● **Your task**: What is wanted is an exact copy of the lines from the top of the listing through the line containing "Task: Open SolarEdge Technologies, Inc. link".

· · ·

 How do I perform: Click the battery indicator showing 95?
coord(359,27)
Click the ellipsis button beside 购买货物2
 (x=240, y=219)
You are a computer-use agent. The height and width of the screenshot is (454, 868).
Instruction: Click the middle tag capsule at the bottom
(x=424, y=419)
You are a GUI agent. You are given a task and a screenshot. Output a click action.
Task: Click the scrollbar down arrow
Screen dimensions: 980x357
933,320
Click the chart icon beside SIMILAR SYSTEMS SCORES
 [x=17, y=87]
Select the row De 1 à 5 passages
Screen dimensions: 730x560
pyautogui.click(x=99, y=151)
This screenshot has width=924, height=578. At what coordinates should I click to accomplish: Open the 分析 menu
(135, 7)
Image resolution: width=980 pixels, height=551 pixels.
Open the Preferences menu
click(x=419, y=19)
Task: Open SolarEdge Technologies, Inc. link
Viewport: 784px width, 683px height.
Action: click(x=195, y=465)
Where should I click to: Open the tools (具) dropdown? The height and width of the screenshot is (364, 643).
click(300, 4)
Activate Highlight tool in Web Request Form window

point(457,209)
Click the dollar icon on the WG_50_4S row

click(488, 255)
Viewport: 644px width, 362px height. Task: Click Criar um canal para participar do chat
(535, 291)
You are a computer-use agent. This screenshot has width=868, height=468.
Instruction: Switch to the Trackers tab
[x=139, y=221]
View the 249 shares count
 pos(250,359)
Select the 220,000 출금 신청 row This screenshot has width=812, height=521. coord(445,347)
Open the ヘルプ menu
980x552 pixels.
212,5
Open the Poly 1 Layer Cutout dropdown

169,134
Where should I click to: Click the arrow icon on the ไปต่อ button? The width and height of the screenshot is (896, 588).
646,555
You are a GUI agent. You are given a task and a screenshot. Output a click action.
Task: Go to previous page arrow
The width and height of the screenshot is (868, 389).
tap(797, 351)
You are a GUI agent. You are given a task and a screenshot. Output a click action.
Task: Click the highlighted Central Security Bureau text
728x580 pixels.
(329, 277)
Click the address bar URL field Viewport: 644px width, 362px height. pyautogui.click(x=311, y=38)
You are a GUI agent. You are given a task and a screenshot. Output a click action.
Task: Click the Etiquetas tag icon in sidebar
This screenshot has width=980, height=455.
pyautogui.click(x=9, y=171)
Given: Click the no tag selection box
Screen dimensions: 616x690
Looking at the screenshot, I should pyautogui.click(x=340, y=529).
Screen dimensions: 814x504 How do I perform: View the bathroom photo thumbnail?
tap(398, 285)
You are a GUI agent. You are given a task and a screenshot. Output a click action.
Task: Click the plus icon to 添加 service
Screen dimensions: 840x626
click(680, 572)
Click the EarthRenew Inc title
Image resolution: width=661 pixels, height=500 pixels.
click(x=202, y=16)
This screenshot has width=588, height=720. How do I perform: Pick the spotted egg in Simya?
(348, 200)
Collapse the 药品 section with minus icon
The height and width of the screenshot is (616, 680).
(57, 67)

· · ·

● **Answer section**:
 How do I perform: Click the battery indicator showing 95?
coord(359,27)
Click the ellipsis button beside 购买货物2
 (x=240, y=219)
You are a computer-use agent. The height and width of the screenshot is (454, 868).
Instruction: Click the middle tag capsule at the bottom
(x=424, y=419)
You are a GUI agent. You are given a task and a screenshot. Output a click action.
Task: Click the scrollbar down arrow
Screen dimensions: 980x357
933,320
Click the chart icon beside SIMILAR SYSTEMS SCORES
 [x=17, y=87]
Select the row De 1 à 5 passages
Screen dimensions: 730x560
pyautogui.click(x=99, y=151)
This screenshot has width=924, height=578. At what coordinates should I click to accomplish: Open the 分析 menu
(135, 7)
Image resolution: width=980 pixels, height=551 pixels.
Open the Preferences menu
click(x=419, y=19)
Task: Open SolarEdge Technologies, Inc. link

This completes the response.